▶ [Information]:
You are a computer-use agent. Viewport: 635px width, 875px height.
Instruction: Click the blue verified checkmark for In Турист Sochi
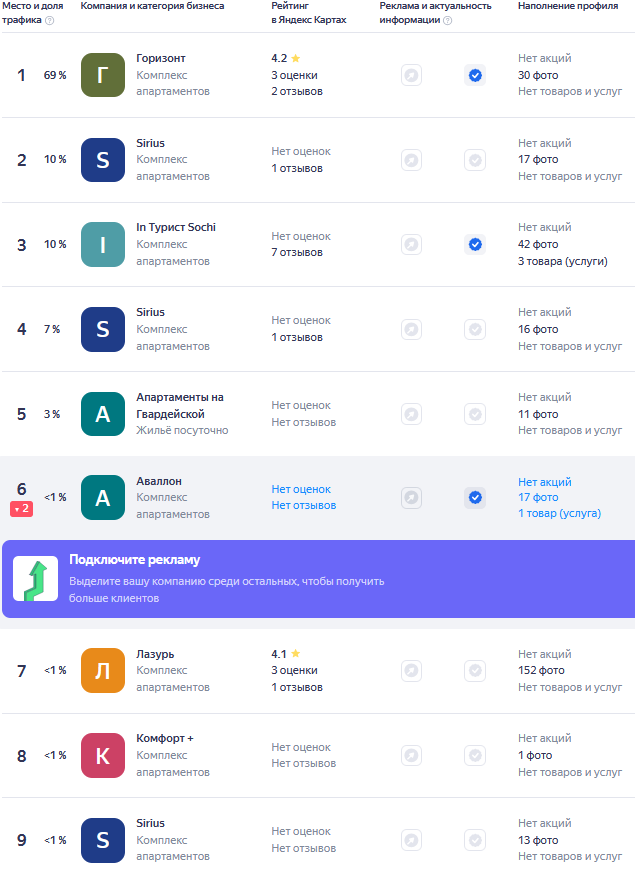[475, 244]
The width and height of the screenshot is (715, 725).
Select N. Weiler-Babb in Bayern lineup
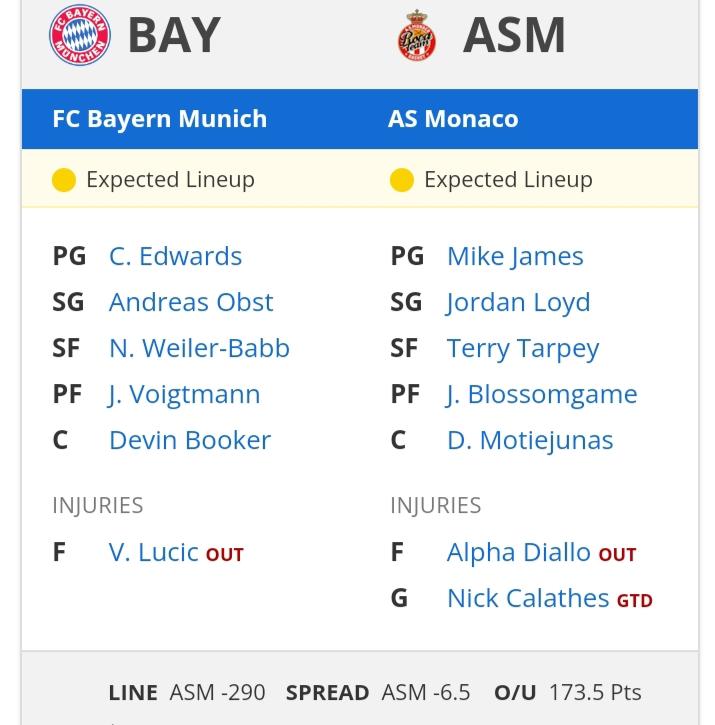199,348
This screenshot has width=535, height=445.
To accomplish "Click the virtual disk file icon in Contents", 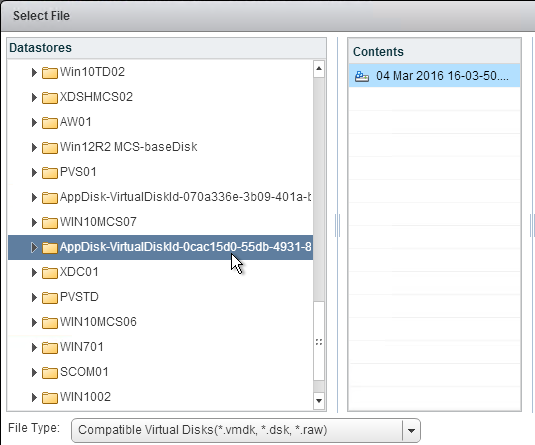I will [362, 76].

▶ [Problem details]:
Return every line in the listing that contains the word "height".

▶ [Result below]:
You are a computer-use agent. Viewport: 635px width, 875px height.
The width and height of the screenshot is (715, 725).
This screenshot has width=535, height=445.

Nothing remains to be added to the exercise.